Mardi 17 novembre, sur France 5, était diffusé un documentaire intitulé « Bretagne : une terre sacrifiée » réalisé par Aude Rouaux et Marie Garreau de Labarre. En quelques minutes, il dresse un portrait à charge du « modèle agricole breton » d’après-guerre.
Mis à part d’horribles cartes à 4 départements, on ne saurait reprocher quoi que ce soit à ce documentaire ! Quand bien même cela donnerait une image négative de la Bretagne, il s’agit d’assumer les conséquences d’un système agricole de plus en plus dénoncé. Suite à ce documentaire, on attend déjà les réactions d’agriculteurs outrés (et des politiques soutenant le modèle dominant), certifiant que la population est contre eux. La réalité est bien différente et on sent au contraire une réelle compassion dans la société pour des hommes et des femmes qui n’ont eu d’autres choix que de suivre…

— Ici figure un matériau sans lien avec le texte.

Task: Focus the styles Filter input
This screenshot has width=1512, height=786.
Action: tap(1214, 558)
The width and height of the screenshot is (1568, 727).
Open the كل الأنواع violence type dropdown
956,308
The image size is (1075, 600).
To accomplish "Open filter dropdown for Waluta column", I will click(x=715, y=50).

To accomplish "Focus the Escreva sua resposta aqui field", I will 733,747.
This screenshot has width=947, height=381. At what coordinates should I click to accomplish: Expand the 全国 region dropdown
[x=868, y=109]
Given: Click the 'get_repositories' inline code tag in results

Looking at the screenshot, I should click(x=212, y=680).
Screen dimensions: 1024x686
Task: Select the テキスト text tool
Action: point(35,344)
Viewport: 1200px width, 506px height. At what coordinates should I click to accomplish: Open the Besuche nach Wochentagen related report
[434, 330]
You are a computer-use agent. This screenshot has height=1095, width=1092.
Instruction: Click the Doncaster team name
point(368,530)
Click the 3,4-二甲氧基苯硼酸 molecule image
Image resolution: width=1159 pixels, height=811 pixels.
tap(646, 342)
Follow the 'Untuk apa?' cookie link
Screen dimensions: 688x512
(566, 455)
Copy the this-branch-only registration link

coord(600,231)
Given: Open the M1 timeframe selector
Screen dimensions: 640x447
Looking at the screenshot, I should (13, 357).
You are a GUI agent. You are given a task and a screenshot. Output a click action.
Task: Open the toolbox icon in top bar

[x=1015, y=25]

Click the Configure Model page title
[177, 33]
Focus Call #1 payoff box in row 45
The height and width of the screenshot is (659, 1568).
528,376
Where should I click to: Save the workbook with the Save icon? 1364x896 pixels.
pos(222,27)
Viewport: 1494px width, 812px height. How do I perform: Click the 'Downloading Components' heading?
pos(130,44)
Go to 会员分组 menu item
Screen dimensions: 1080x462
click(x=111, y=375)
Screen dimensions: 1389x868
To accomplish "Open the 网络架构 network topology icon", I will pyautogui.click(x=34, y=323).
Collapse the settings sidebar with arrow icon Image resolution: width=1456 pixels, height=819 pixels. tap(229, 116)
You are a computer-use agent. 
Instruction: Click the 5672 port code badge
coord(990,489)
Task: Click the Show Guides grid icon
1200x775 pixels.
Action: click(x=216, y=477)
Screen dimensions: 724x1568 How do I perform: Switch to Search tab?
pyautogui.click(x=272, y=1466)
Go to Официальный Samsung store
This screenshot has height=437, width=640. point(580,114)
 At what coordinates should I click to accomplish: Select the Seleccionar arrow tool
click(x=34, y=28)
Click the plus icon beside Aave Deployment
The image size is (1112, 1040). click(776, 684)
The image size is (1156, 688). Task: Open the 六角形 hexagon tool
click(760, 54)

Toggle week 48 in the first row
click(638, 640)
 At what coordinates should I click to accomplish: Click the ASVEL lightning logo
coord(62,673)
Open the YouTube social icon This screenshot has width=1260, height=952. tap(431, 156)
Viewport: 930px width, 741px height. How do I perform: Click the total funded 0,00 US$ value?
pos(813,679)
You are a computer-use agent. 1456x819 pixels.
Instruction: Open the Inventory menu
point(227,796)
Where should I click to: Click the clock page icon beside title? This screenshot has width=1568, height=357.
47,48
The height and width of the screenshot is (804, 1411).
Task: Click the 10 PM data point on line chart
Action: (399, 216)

La question que pose ce documentaire est donc celle de se réinventer ! On ne peut refaire l’histoire, ni revenir à l’époque où on a spécialisé les territoires à outrance. Mais il serait peut-être temps de cesser les mythes du genre : « l’agriculture bretonne doit nourrir la planète ». Non seulement c’est une vision colonialiste car les poulets surgelés subventionnés débarqués dans les ports d’Afrique sont tellement bon marché qu’ils détruisent l’économie locale des pays qui les importent, mais qui plus est, chaque territoire devrait autant que possible chercher à garantir son autonomie alimentaire. Celle de la Bretagne, dépendante du soja (OGM) d’Amérique du sud, n’est en rien « autonome ».
L’honnêteté intellectuelle oblige à dire que des efforts ont été consentis par la profession, mais comme le dit Morgan Large, journaliste à RKB dans ce documentaire, « ret eo cheñch penn d’ar vazh » que l’on pourrait traduire par « il faut changer du sol au plafond » ce modèle. A force de verdir les usines capitalistes, on oublie de s’interroger sur le sens des dites usines !
Car ce modèle exploite ! Les paysans en premier lieu. Le témoignage édifiant de Christophe Thomas dont les vaches sont tombées malades après que sa coopérative lui ait livré de l’alimentation pour lapins pour son cheptel laisse sans voix. Les mensonges pour éviter de le dédommager sont encore plus cyniques ! Il aura fallu attendre cette tragédie pour que ce paysan lève la tête et cherche à s’émanciper de sa coopérative ! Aujourd’hui, le voilà qui imagine de revenir à la luzerne pour nourrir ses vaches. Faut-il attendre des scandales à répétition pour que le monde agricole accepte de briser ses propres chaînes ?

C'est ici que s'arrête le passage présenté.